1. Data Obfuscation and Ransomware
Firstly, ransomware, as illustrated by the Petya, WannaCry and CryptoLocker attacks, are set to continue. These attacks affect the real-time information that underpins business transactions creating chaos in the process. Unfortunately, intelligence agencies believe that this is not only a real and present danger, but also an inevitability. As such, it’s crucial that companies not only encrypt their sensitive information, but also regularly back up this data to hard drives that aren’t connected to the wider network.
- Leaking Intellectual Property
As we have already witnessed, with the threat of release of the latest Disney movie or the theft of the NetFlix series, ‘Orange is the New Black’, one new form of cyberattack concerns the unauthorised release of Intellectual Property (IP). Many companies across the globe still do not have systems secured adequately and regularly fail to patch against known vulnerabilities. This is the equivalent of leaving the keys in front door and all your valuables stacked neatly in the hallway. It is vital that companies have full visibility across their technology portfolio and regularly update their security software and patches.

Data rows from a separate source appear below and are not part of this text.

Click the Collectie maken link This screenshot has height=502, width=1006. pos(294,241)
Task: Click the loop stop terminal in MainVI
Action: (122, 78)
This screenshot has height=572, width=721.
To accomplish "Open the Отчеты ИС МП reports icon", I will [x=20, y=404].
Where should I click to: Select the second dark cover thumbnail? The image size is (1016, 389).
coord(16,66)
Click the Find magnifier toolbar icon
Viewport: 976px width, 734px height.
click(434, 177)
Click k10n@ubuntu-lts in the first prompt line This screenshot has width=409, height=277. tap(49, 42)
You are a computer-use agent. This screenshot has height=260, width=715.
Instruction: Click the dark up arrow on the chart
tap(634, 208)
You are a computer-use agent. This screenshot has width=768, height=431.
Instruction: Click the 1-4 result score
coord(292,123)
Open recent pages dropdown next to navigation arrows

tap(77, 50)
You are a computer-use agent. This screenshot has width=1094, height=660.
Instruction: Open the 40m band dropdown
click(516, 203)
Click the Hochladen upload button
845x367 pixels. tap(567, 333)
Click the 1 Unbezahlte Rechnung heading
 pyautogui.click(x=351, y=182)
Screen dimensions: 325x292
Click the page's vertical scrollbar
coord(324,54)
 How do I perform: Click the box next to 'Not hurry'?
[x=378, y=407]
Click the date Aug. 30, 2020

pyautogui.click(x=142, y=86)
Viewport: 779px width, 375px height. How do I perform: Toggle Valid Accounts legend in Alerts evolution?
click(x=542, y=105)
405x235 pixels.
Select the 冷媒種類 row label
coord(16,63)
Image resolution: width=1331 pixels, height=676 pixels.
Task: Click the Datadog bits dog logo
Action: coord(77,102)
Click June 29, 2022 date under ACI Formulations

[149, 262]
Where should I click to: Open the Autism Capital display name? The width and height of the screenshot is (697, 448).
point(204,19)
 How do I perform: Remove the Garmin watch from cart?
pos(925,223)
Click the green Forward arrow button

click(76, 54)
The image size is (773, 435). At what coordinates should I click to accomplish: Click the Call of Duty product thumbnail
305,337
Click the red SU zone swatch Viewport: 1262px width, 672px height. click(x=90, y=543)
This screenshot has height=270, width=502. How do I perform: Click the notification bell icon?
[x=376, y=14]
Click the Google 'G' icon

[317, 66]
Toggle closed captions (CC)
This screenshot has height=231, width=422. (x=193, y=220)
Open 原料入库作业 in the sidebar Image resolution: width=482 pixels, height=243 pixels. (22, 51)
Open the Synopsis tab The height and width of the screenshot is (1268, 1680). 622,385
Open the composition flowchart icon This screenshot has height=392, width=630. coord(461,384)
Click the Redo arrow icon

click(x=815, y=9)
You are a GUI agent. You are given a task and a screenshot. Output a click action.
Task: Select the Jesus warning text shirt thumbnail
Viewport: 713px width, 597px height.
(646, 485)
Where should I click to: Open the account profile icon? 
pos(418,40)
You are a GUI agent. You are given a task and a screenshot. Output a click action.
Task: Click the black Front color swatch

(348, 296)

- The Internet of Things (IoT)
Intel estimates that by 2020, the number of devices connected to the Internet of Things (IoT) will increase from 15 billion to 200 billion. This includes everything from pacemakers to refrigerators to connected cars to our clothing. The platforms these devices are built on often have little or no security. Most operate a self-regulation model; and as a result they are very vulnerable to hacking. This was evidenced during the 2016 Dyn attack, which consisted of multiple distributed denial-of-service (DDoS) attacks using a network of hacked internet connected devices. Companies must carefully review the security of devices before connecting them to the network, as they often serve as vulnerable gateways for hackers to exploit.
- Artificial Intelligence and Machine Learning
Artificial Intelligence (AI) and machine learning are increasingly being used to combat cyber threats. However, access to such tools and platforms is still expensive and beyond the reach of many organisations. This is both a blessing and a curse as when the cost of these technologies falls, hackers will invest in these solutions to further their own criminal exploits. As a result, attacks will be automated and have the ability to morph and change on their own, to continue to spread and create widespread destruction in short periods of time. In comparison, the spread of WannaCry will look like the work of children. These exploits will be more lethal, faster and much more dangerous. This means that not only will companies need to invest in new security technologies as soon as they become available and affordable, but must ensure they follow all best practices religiously – such as encrypting and backing up sensitive data.
- Quantum Computing
This may be the single biggest threat to cybersecurity that no one is paying attention to. Using quantum computers, which can compute vast quantities of information and massively accelerate computing processes, criminals could crack virtually any encryption mechanism currently used for our most sensitive online tasks – such as online banking and sharing electronic health records. While this threat might yet seem unrealistic, technology is advancing at a rapid rate and this may well become a future factor.
While ransomware attacks have grabbed the headlines due to the widespread ramifications of Petya and WannaCry, there are other cyber-threats that organisations need to be concerned about. However, they needn’t lose too much sleep as long as they are following security best practices – such as encrypting data, backing up all sensitive information, and automating the renewal of security patches and licenses – which can mitigate vulnerability to an attack.